Data provided:
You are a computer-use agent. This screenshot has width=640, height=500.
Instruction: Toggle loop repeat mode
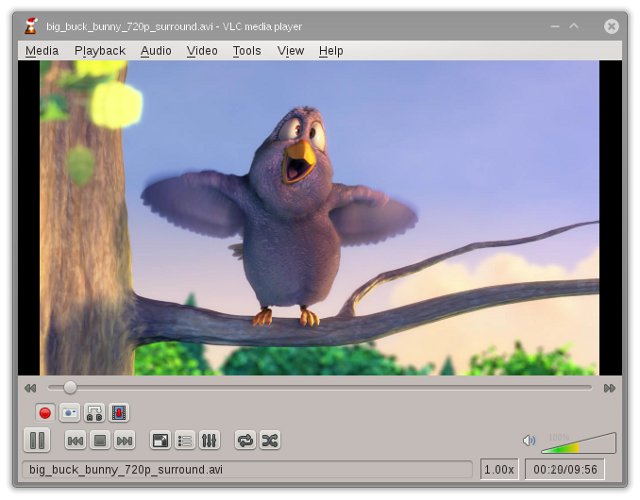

---

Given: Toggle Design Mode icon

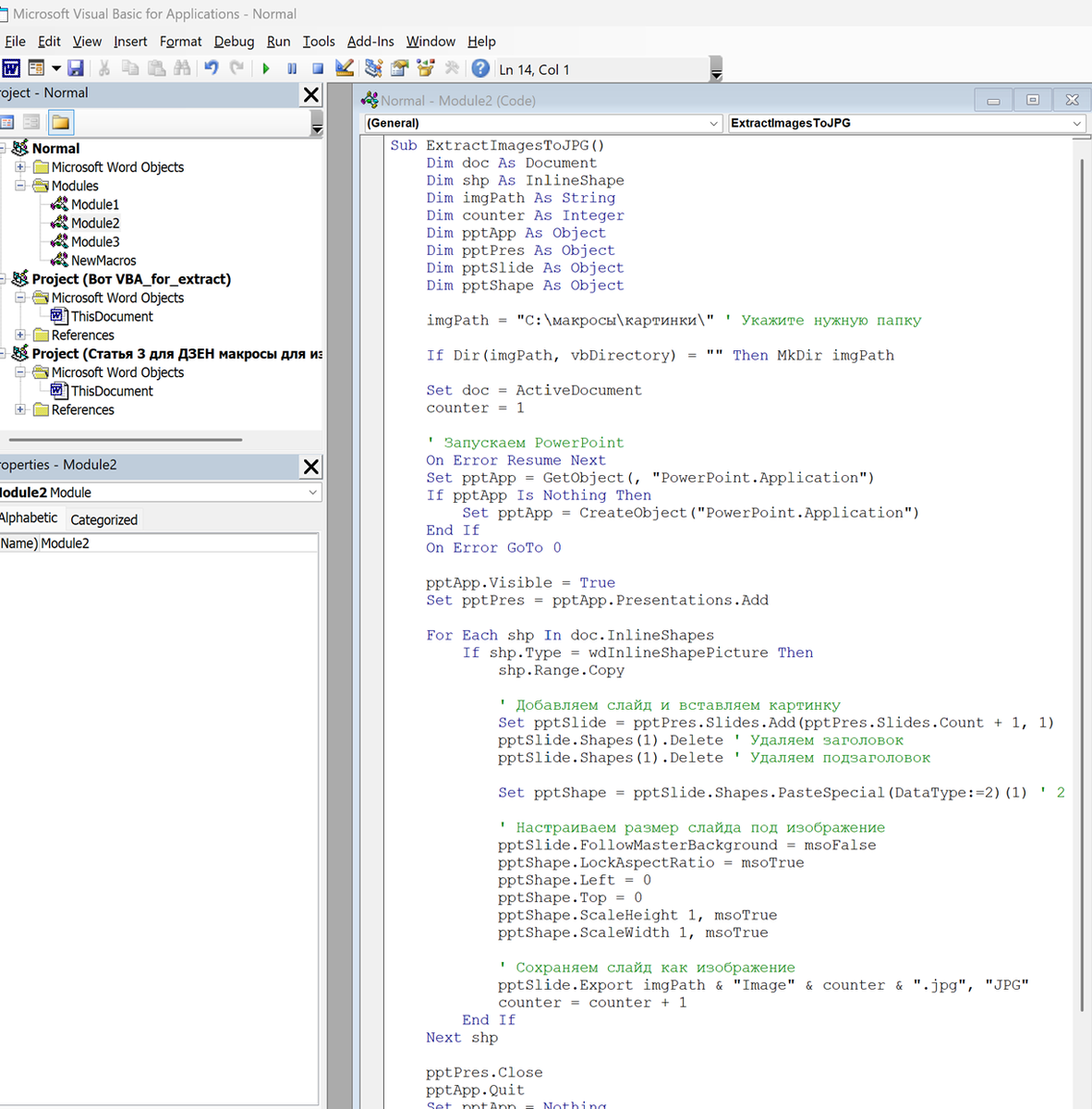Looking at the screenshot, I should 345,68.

* * *

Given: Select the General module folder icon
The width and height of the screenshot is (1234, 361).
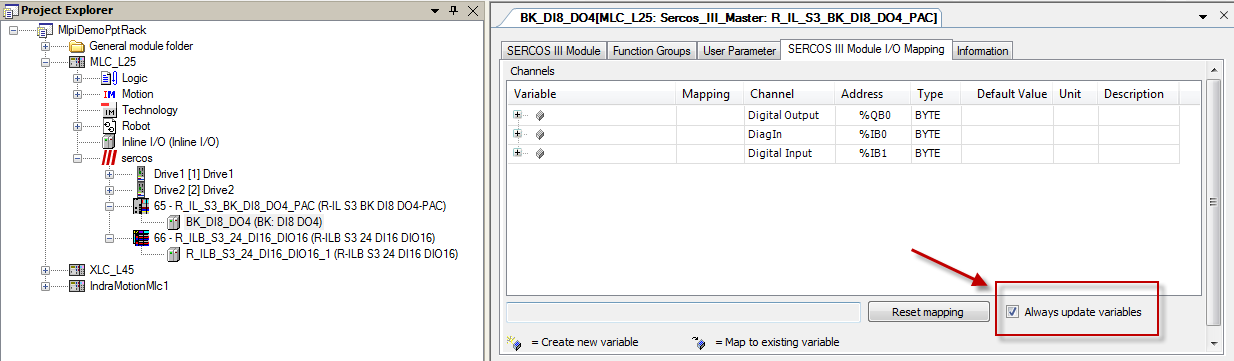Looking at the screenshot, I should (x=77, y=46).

Problem to work on: Please give an exact copy of the lines above, beginning with the line containing "You are a computer-use" and running through the line containing "Instruction: Toggle loop repeat mode", and of no other lines.

Solution:
You are a computer-use agent. This screenshot has width=640, height=500.
Instruction: Toggle loop repeat mode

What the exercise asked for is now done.